TO DO: A word-for-word printout of the whole listing is needed.

RECORDS FOR THE EXERCISE:

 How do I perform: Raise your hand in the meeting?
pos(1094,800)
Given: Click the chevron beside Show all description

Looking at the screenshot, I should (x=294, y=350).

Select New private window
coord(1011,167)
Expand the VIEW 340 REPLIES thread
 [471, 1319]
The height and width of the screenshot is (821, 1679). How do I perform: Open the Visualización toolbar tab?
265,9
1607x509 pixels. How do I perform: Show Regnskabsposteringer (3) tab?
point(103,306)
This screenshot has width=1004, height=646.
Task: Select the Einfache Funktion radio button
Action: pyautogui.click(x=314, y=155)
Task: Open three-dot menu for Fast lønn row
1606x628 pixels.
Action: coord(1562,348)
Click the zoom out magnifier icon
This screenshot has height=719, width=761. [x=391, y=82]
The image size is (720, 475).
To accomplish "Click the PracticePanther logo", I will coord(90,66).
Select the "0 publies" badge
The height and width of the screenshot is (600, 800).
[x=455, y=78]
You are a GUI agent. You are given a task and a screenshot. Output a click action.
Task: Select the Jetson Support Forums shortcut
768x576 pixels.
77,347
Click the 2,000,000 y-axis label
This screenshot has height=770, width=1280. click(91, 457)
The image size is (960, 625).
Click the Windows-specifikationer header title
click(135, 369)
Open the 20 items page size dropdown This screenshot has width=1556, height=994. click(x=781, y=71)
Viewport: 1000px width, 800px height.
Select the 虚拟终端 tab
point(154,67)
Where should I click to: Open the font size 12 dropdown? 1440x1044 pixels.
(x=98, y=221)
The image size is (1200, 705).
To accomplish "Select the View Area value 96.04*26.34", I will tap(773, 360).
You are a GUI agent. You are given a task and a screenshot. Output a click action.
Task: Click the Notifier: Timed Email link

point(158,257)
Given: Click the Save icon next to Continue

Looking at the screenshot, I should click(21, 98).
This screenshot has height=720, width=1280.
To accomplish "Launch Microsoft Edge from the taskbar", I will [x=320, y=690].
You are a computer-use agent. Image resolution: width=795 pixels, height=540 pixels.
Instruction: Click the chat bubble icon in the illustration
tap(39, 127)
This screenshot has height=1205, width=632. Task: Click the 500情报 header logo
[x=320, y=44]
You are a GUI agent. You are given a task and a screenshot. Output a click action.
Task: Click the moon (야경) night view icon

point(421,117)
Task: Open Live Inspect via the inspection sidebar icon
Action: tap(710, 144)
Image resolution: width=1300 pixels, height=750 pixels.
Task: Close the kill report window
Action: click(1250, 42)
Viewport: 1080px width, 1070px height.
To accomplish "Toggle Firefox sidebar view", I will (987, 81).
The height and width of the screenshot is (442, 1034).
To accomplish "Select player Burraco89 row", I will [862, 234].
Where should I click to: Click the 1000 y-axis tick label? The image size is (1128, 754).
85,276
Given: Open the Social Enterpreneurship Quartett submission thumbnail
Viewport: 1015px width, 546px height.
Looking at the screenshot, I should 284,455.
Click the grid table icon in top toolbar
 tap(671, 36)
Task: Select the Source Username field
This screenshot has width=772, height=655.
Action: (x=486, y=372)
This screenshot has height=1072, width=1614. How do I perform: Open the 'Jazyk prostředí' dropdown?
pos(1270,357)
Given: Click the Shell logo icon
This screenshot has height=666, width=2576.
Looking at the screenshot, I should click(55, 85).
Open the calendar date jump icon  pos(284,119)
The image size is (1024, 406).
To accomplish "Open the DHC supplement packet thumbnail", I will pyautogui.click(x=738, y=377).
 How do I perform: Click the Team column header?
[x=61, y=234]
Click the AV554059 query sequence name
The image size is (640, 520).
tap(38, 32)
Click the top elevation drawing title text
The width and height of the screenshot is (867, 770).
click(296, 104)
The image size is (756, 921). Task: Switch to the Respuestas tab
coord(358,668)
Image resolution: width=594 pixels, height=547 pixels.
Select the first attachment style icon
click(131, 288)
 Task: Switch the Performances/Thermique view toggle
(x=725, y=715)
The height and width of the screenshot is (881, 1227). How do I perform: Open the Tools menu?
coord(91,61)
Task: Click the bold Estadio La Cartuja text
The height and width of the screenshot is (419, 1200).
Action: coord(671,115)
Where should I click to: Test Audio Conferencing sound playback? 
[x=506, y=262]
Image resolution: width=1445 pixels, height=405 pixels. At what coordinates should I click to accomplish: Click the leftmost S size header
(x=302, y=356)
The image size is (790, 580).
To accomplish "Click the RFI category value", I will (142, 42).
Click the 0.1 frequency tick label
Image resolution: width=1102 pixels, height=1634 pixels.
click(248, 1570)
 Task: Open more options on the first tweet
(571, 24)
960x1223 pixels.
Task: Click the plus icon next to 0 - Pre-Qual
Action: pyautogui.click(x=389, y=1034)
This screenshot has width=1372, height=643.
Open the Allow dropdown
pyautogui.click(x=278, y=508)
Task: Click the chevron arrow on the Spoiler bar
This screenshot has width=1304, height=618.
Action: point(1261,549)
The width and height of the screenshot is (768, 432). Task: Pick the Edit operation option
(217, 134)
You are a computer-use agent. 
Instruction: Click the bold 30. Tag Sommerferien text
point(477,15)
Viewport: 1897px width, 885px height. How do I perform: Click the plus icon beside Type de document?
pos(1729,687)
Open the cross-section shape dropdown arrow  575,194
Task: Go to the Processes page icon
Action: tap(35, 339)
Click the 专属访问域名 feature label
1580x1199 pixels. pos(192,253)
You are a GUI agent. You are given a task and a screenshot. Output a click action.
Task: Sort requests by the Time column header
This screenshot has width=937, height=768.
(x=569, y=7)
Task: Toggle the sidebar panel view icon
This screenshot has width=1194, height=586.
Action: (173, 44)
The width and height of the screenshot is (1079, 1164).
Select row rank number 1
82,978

EXERCISE RESPONSE:
 How do I perform: Raise your hand in the meeting?
pos(1094,800)
Given: Click the chevron beside Show all description

Looking at the screenshot, I should (x=294, y=350).

Select New private window
coord(1011,167)
Expand the VIEW 340 REPLIES thread
 [471, 1319]
The height and width of the screenshot is (821, 1679). How do I perform: Open the Visualización toolbar tab?
265,9
1607x509 pixels. How do I perform: Show Regnskabsposteringer (3) tab?
point(103,306)
This screenshot has width=1004, height=646.
Task: Select the Einfache Funktion radio button
Action: pyautogui.click(x=314, y=155)
Task: Open three-dot menu for Fast lønn row
1606x628 pixels.
Action: coord(1562,348)
Click the zoom out magnifier icon
This screenshot has height=719, width=761. [x=391, y=82]
The image size is (720, 475).
To accomplish "Click the PracticePanther logo", I will coord(90,66).
Select the "0 publies" badge
The height and width of the screenshot is (600, 800).
[x=455, y=78]
You are a GUI agent. You are given a task and a screenshot. Output a click action.
Task: Select the Jetson Support Forums shortcut
768x576 pixels.
77,347
Click the 2,000,000 y-axis label
This screenshot has height=770, width=1280. click(91, 457)
The image size is (960, 625).
Click the Windows-specifikationer header title
click(135, 369)
Open the 20 items page size dropdown This screenshot has width=1556, height=994. click(x=781, y=71)
Viewport: 1000px width, 800px height.
Select the 虚拟终端 tab
point(154,67)
Where should I click to: Open the font size 12 dropdown? 1440x1044 pixels.
(x=98, y=221)
The image size is (1200, 705).
To accomplish "Select the View Area value 96.04*26.34", I will tap(773, 360).
You are a GUI agent. You are given a task and a screenshot. Output a click action.
Task: Click the Notifier: Timed Email link

point(158,257)
Given: Click the Save icon next to Continue

Looking at the screenshot, I should click(21, 98).
This screenshot has height=720, width=1280.
To accomplish "Launch Microsoft Edge from the taskbar", I will [x=320, y=690].
You are a computer-use agent. Image resolution: width=795 pixels, height=540 pixels.
Instruction: Click the chat bubble icon in the illustration
tap(39, 127)
This screenshot has height=1205, width=632. Task: Click the 500情报 header logo
[x=320, y=44]
You are a GUI agent. You are given a task and a screenshot. Output a click action.
Task: Click the moon (야경) night view icon

point(421,117)
Task: Open Live Inspect via the inspection sidebar icon
Action: tap(710, 144)
Image resolution: width=1300 pixels, height=750 pixels.
Task: Close the kill report window
Action: click(1250, 42)
Viewport: 1080px width, 1070px height.
To accomplish "Toggle Firefox sidebar view", I will (987, 81).
The height and width of the screenshot is (442, 1034).
To accomplish "Select player Burraco89 row", I will [862, 234].
Where should I click to: Click the 1000 y-axis tick label? The image size is (1128, 754).
85,276
Given: Open the Social Enterpreneurship Quartett submission thumbnail
Viewport: 1015px width, 546px height.
Looking at the screenshot, I should 284,455.
Click the grid table icon in top toolbar
 tap(671, 36)
Task: Select the Source Username field
This screenshot has width=772, height=655.
Action: (x=486, y=372)
This screenshot has height=1072, width=1614. How do I perform: Open the 'Jazyk prostředí' dropdown?
pos(1270,357)
Given: Click the Shell logo icon
This screenshot has height=666, width=2576.
Looking at the screenshot, I should click(55, 85).
Open the calendar date jump icon  pos(284,119)
The image size is (1024, 406).
To accomplish "Open the DHC supplement packet thumbnail", I will pyautogui.click(x=738, y=377).
 How do I perform: Click the Team column header?
[x=61, y=234]
Click the AV554059 query sequence name
The image size is (640, 520).
tap(38, 32)
Click the top elevation drawing title text
The width and height of the screenshot is (867, 770).
click(296, 104)
The image size is (756, 921). Task: Switch to the Respuestas tab
coord(358,668)
Image resolution: width=594 pixels, height=547 pixels.
Select the first attachment style icon
click(131, 288)
 Task: Switch the Performances/Thermique view toggle
(x=725, y=715)
The height and width of the screenshot is (881, 1227). How do I perform: Open the Tools menu?
coord(91,61)
Task: Click the bold Estadio La Cartuja text
The height and width of the screenshot is (419, 1200).
Action: coord(671,115)
Where should I click to: Test Audio Conferencing sound playback? 
[x=506, y=262]
Image resolution: width=1445 pixels, height=405 pixels. At what coordinates should I click to accomplish: Click the leftmost S size header
(x=302, y=356)
The image size is (790, 580).
To accomplish "Click the RFI category value", I will (142, 42).
Click the 0.1 frequency tick label
Image resolution: width=1102 pixels, height=1634 pixels.
click(248, 1570)
 Task: Open more options on the first tweet
(571, 24)
960x1223 pixels.
Task: Click the plus icon next to 0 - Pre-Qual
Action: pyautogui.click(x=389, y=1034)
This screenshot has width=1372, height=643.
Open the Allow dropdown
pyautogui.click(x=278, y=508)
Task: Click the chevron arrow on the Spoiler bar
This screenshot has width=1304, height=618.
Action: point(1261,549)
The width and height of the screenshot is (768, 432). Task: Pick the Edit operation option
(217, 134)
You are a computer-use agent. 
Instruction: Click the bold 30. Tag Sommerferien text
point(477,15)
Viewport: 1897px width, 885px height. How do I perform: Click the plus icon beside Type de document?
pos(1729,687)
Open the cross-section shape dropdown arrow  575,194
Task: Go to the Processes page icon
Action: tap(35, 339)
Click the 专属访问域名 feature label
1580x1199 pixels. pos(192,253)
You are a GUI agent. You are given a task and a screenshot. Output a click action.
Task: Sort requests by the Time column header
This screenshot has width=937, height=768.
(x=569, y=7)
Task: Toggle the sidebar panel view icon
This screenshot has width=1194, height=586.
Action: (173, 44)
The width and height of the screenshot is (1079, 1164).
Select row rank number 1
82,978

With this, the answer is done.